Mentre l’uomo carnale è solito trarre bilanci sulla propria vita in base ai “più” e ai “meno”, a ciò che ha conquistato e a ciò che ha perduto, alle soddisfazioni e alle amarezze, per l’uomo spirituale quel bilancio presenta sempre la somma positiva. Com’è possibile questo? Tutto nasce da una realtà che, con l’esperienza, scopriamo essere inconfutabile: il nostro essere figli. Paradossalmente, anche il figlio del padre o della madre più degeneri avrà sempre un moto di riconoscenza nei loro confronti, perché lo hanno messo al mondo e non c’è nulla di più gratuito e incommensurabile del dono di una vita che prosegue.
Quando poi si arriva a riconoscere un’altra paternità, quella infallibile e ineffabile di Dio, allora la nostra gratitudine sarà pressoché definitiva. Ogniqualvolta intoniamo il Te Deum, la sera del 31 dicembre, ci sarà utile riflettere sulle parole di questo inno di lode all’Altissimo, per tutto quello che ha creato per noi, unitamente alla nostra implorazione di figli perché la sua Misericordia ci protegga da ogni peccato e smarrimento. È come se i bilanci periodici sulla nostra vita fossero dei torrenti destinati a dissolversi nel mare magnum dell’onnipotenza di Dio che per noi vuole solo la salvezza.

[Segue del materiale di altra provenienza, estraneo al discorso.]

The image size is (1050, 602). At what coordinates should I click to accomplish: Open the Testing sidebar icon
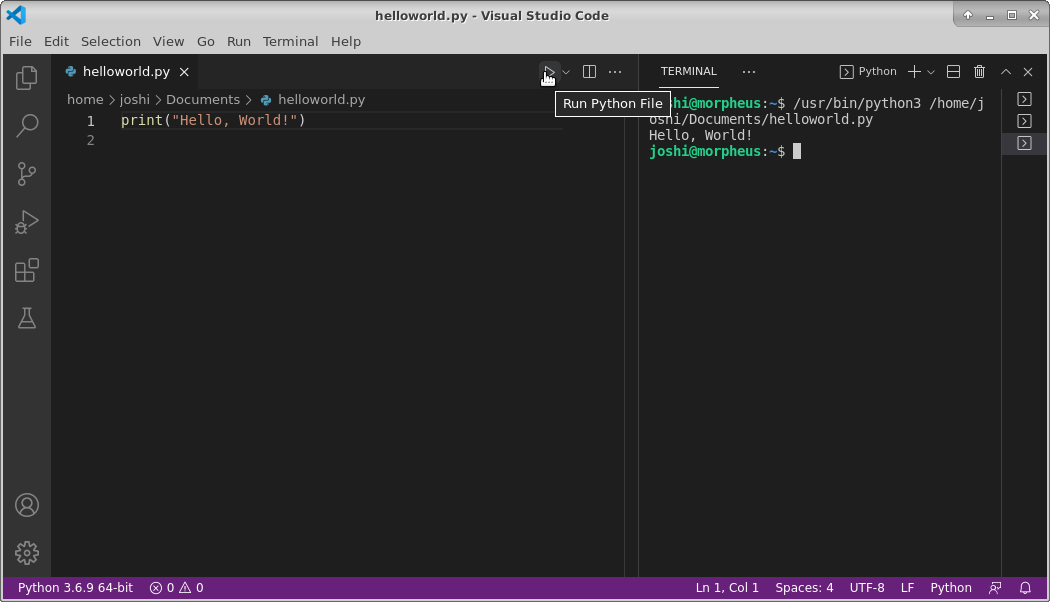(26, 318)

In occasione delle nostre cene dell’ultimo dell’anno, proviamo a ripetere una tradizione consolidata in molte comunità religiose e laicali: per ogni mese dei dodici appena trascorsi, si accende una candela e chi vuole racconta la sua esperienza più significativa di quei trenta giorni. Un esercizio che potrà aiutarci a discernere il bene in ogni avvenimento. Nei Tabor come nei Golgota della nostra vita ci sarà sempre qualcosa che ci avrà fatto crescere e maturare. Qualcosa che ci farà ripetere una volta di più: “Noi ti lodiamo, Dio, ti proclamiamo Signore. O eterno Padre, tutta la terra ti adora”.